Someone posed a somewhat similar question to me years ago, except it was along the lines of: “If an alien came down to earth and wanted to know what rock and roll music was, and you were only allowed one song to play for him to define the genre, what song would it be?”. I thought about this for a while and ultimately decided on Gloria by Them. Three chords, a hard driving beat, and screeching about sex - it perfectly sums up rock.

I guess for this scenario, my other two songs would be… Anarchy In The UK by the Sex Pistols and, well, Johnny B. Goode. I don’t think they’d particularly take to Anarchy, but that’s kind of the point, isn’t it?

Open with: Sympathy for the devil by the Stones

Slow things down with: Stripped down version of Home Sweet Home by Motley Crue

Close with: Born to Run by Springsteen which will (in my mind) just blow the roof off the sucker…

This is one I’ve spent probably more time than is healthy thinking about before. :slight_smile: If I had a time machine, there are hundreds of songs I’d want to steal and play for earlier audiences.

I wouldn’t want to be Marty McFly; I’d rather be myself, with a voice worth listening to, of course. And with a backing band I’d had a chance to rehearse with. Most of those songs I’d like to play were originally by male artists, and end up displaying interesting twists on the power relationship between the sexes even if the lyrics are altered to keep them heterosexual songs.

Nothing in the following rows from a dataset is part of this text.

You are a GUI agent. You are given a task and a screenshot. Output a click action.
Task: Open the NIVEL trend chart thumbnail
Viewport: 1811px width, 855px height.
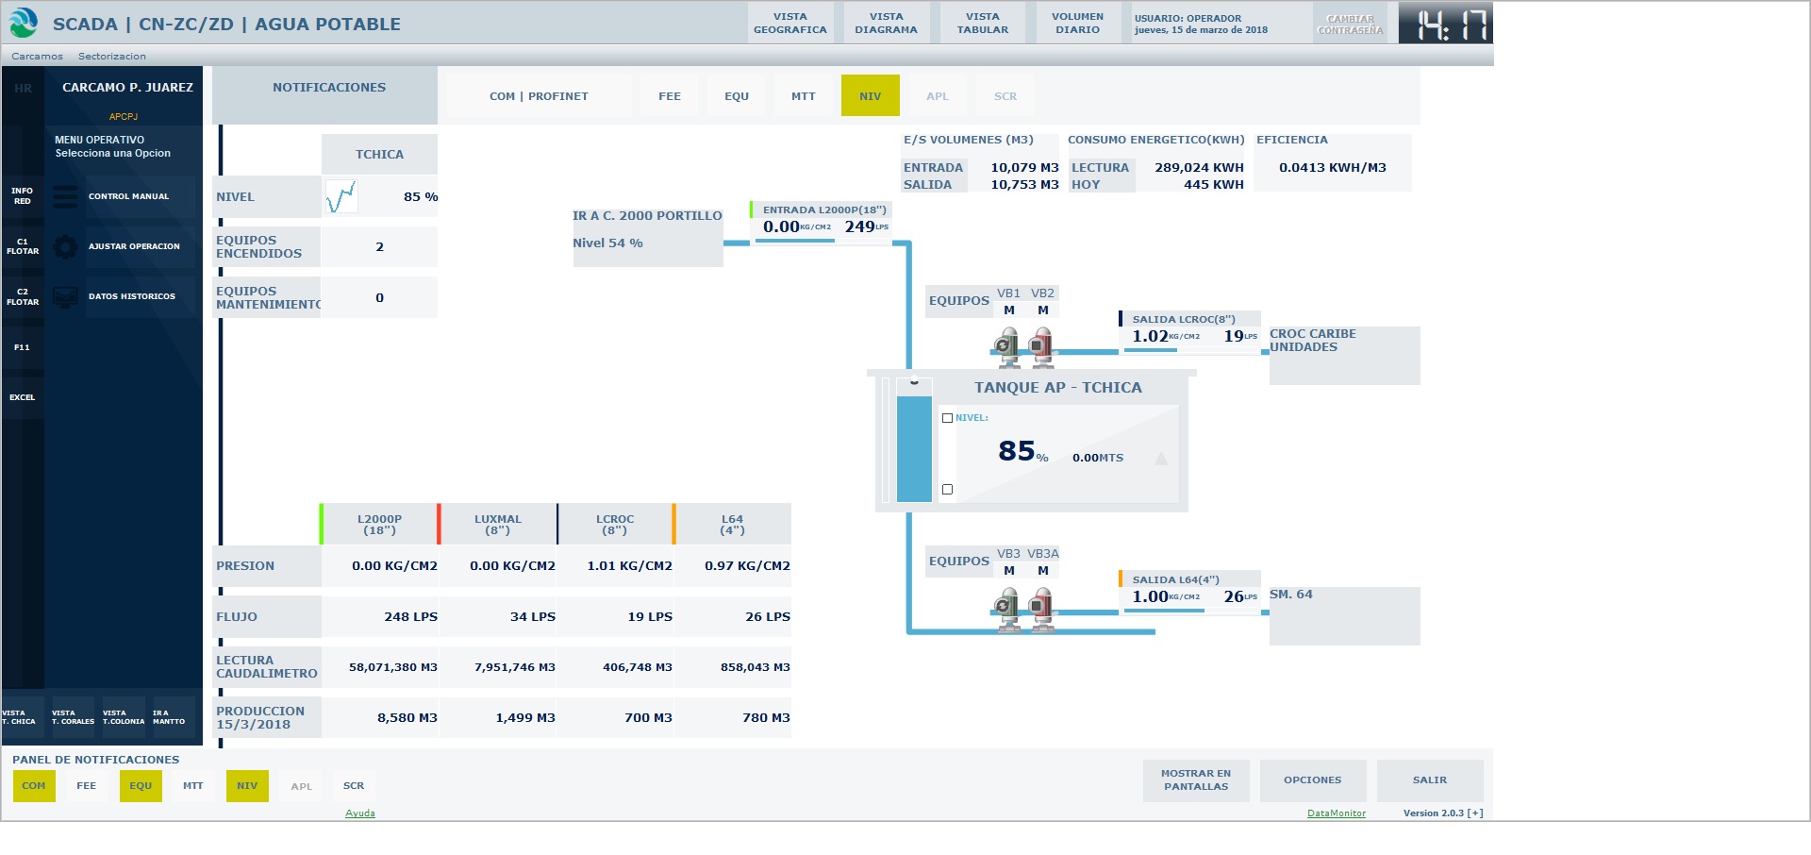341,197
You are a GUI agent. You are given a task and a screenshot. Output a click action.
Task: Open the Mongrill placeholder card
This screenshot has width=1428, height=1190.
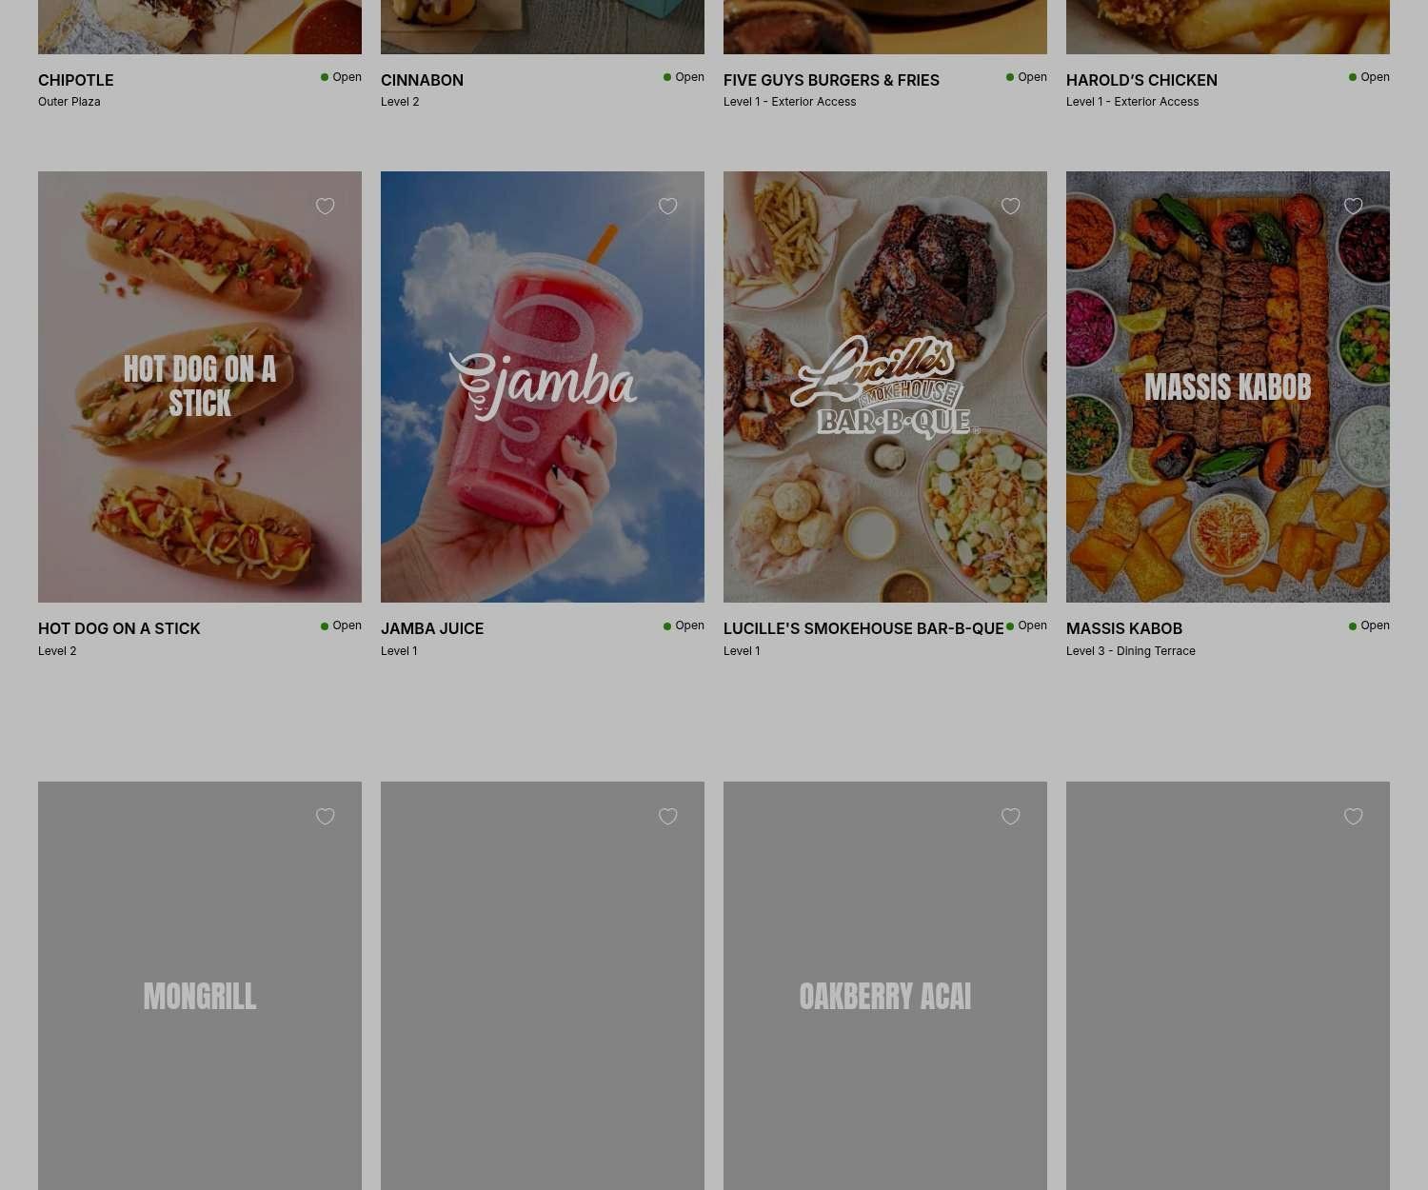point(200,986)
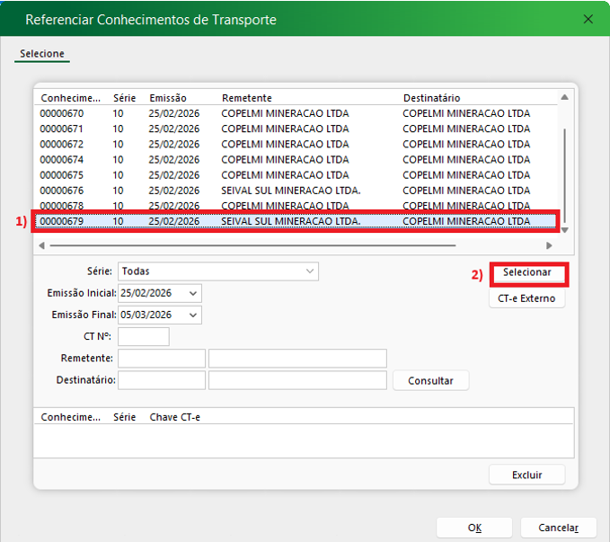Viewport: 610px width, 542px height.
Task: Click the CT Nº input field
Action: 143,337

But, limited to just three, I think I’d just stick to Grrl songs:

“Dreams”, Cranberries
“Just a Girl”, No Doubt
“Bitch”, Meredith Brooks. Strickland would be charging the stage to shut us down the instant we hit the first refrain, so perhaps change that word to “witch” in the lyrics.

If we didn’t have to worry about Strickland et al shutting us down, I wouldn’t change “Bitch” and I’d replace the first two songs with these to see the reactions:

“Manic Monday”, Bangles (woman works 9-5 to support her unemployed boytoy)
“I Kissed a Girl”, Jill Sobule (not the completely different song by Katy Perry)
*** Ponder

Paranoid Android by Radiohead,
I Confess by English Beat,
and, of course, Fuck You by Cee Lo Green.

I’d play “Summertime Blues”, “Peggy Sue” and “Whole Lotta Shakin’ Goin’ On”.

The audience would go nuts, a talent scout in the audience would sign me up and I’d go on to be bigger than Elvis (assuming of course that I could keep churning out hits a couple of years ahead of their time).